# Directions
Return the full article on auto dealership liability insurance below, word for word, leaving out the rows that follow it.

# Page excerpt
________________

Since the onslaught of the COVID-19 pandemic, auto dealerships across the U.S. have faced closures, staff furloughs and a reduction in inventory values.

The rising cost of liability insurance hasn’t helped.

For U.S. auto dealerships, the most important liability products are: Open Lot, Umbrella and Employment Practices Liability (EPL) insurance. Here’s how each coverage line has been affected and the risks to avoid with each.

Don’t fall prey to these coverage risks.

The best strategy to optimizing coverage is to work with a broker that understands the industry and specializes in auto dealership insurance. Make sure you consider the following traps when securing Open Lot, Umbrella and EPL coverage for auto dealerships.

Open Lot Insurance. As catastrophic, (CAT claims) have increased due to an uptick in severe weather, so have claims against Open Lot insurance.

Traditionally, Open Lot insurance is written with a per-car deductible. In high hazard areas subject to hail or tornados like the midwest, or Florida where hurricanes have caused significant property damage, this could be as high as $5000/car. Such deductibles don’t leave much respite for dealerships after a storm.

One solution for high-risk areas has been to engage a parametric policy, which provides coverage for severe weather. Unlike a traditional liability policy, parametric coverage pays out full policy limits when a weather-related event affecting the dealership reaches a certain threshold, regardless of the damage per vehicle. The policy is triggered when the weather varies from the average, i.e. if there is an occurrence of large hail. Because the policy is related to average weather, its limits and threshold for payout are written to reflect the weather patterns of each region.

________________

# Given data
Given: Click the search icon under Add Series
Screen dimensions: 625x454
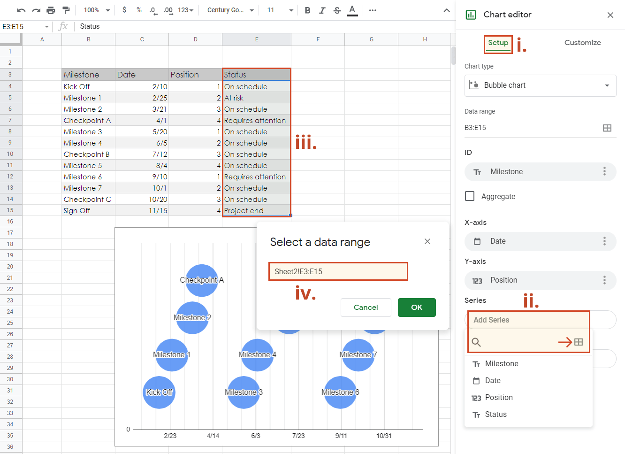Looking at the screenshot, I should click(476, 342).
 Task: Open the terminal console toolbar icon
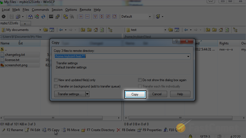pyautogui.click(x=51, y=17)
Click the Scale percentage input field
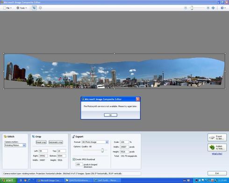 (x=124, y=142)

________________

# Answer below
Since the onslaught of the COVID-19 pandemic, auto dealerships across the U.S. have faced closures, staff furloughs and a reduction in inventory values.

The rising cost of liability insurance hasn’t helped.

For U.S. auto dealerships, the most important liability products are: Open Lot, Umbrella and Employment Practices Liability (EPL) insurance. Here’s how each coverage line has been affected and the risks to avoid with each.

Don’t fall prey to these coverage risks.

The best strategy to optimizing coverage is to work with a broker that understands the industry and specializes in auto dealership insurance. Make sure you consider the following traps when securing Open Lot, Umbrella and EPL coverage for auto dealerships.

Open Lot Insurance. As catastrophic, (CAT claims) have increased due to an uptick in severe weather, so have claims against Open Lot insurance.

Traditionally, Open Lot insurance is written with a per-car deductible. In high hazard areas subject to hail or tornados like the midwest, or Florida where hurricanes have caused significant property damage, this could be as high as $5000/car. Such deductibles don’t leave much respite for dealerships after a storm.

One solution for high-risk areas has been to engage a parametric policy, which provides coverage for severe weather. Unlike a traditional liability policy, parametric coverage pays out full policy limits when a weather-related event affecting the dealership reaches a certain threshold, regardless of the damage per vehicle. The policy is triggered when the weather varies from the average, i.e. if there is an occurrence of large hail. Because the policy is related to average weather, its limits and threshold for payout are written to reflect the weather patterns of each region.